For this exercise, transcribe the records below without changing a word.

» EXERCISE DATA:
□ □ □ □ □ □ □

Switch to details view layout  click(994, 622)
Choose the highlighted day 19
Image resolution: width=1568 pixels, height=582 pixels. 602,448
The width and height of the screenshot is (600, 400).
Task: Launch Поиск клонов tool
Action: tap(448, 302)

□ □ □ □ □ □ □

» EXERCISE ANSWER:
Switch to details view layout  click(994, 622)
Choose the highlighted day 19
Image resolution: width=1568 pixels, height=582 pixels. 602,448
The width and height of the screenshot is (600, 400).
Task: Launch Поиск клонов tool
Action: tap(448, 302)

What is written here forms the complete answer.